**DIRECTIONS:**
Reproduce the listing below word for word, keeping every line intact.

(Stored listing)

--- Start ---

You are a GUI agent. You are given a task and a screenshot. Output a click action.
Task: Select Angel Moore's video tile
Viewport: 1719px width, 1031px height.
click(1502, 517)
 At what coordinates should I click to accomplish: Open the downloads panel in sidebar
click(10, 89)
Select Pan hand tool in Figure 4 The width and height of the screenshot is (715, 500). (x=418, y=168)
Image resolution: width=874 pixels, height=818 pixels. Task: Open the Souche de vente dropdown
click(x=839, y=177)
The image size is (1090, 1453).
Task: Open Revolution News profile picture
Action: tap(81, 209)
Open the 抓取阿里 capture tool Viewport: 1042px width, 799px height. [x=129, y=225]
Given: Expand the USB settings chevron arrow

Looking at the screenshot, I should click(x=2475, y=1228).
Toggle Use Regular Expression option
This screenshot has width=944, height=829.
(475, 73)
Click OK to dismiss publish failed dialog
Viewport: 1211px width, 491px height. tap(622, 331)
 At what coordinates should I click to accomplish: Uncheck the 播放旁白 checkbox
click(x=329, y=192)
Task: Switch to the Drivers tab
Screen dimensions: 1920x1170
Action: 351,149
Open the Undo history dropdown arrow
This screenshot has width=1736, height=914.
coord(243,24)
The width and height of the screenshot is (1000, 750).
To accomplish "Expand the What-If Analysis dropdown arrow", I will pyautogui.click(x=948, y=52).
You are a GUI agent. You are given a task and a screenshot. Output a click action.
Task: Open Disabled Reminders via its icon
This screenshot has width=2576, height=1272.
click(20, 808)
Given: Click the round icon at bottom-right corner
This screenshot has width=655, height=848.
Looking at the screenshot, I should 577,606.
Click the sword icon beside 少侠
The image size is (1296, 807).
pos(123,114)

--- End ---

**SOLUTION FOR THIS PROBLEM:**
You are a GUI agent. You are given a task and a screenshot. Output a click action.
Task: Select Angel Moore's video tile
Viewport: 1719px width, 1031px height.
click(1502, 517)
 At what coordinates should I click to accomplish: Open the downloads panel in sidebar
click(10, 89)
Select Pan hand tool in Figure 4 The width and height of the screenshot is (715, 500). (x=418, y=168)
Image resolution: width=874 pixels, height=818 pixels. Task: Open the Souche de vente dropdown
click(x=839, y=177)
The image size is (1090, 1453).
Task: Open Revolution News profile picture
Action: tap(81, 209)
Open the 抓取阿里 capture tool Viewport: 1042px width, 799px height. [x=129, y=225]
Given: Expand the USB settings chevron arrow

Looking at the screenshot, I should click(x=2475, y=1228).
Toggle Use Regular Expression option
This screenshot has width=944, height=829.
(475, 73)
Click OK to dismiss publish failed dialog
Viewport: 1211px width, 491px height. tap(622, 331)
 At what coordinates should I click to accomplish: Uncheck the 播放旁白 checkbox
click(x=329, y=192)
Task: Switch to the Drivers tab
Screen dimensions: 1920x1170
Action: 351,149
Open the Undo history dropdown arrow
This screenshot has width=1736, height=914.
coord(243,24)
The width and height of the screenshot is (1000, 750).
To accomplish "Expand the What-If Analysis dropdown arrow", I will pyautogui.click(x=948, y=52).
You are a GUI agent. You are given a task and a screenshot. Output a click action.
Task: Open Disabled Reminders via its icon
This screenshot has width=2576, height=1272.
click(20, 808)
Given: Click the round icon at bottom-right corner
This screenshot has width=655, height=848.
Looking at the screenshot, I should 577,606.
Click the sword icon beside 少侠
The image size is (1296, 807).
pos(123,114)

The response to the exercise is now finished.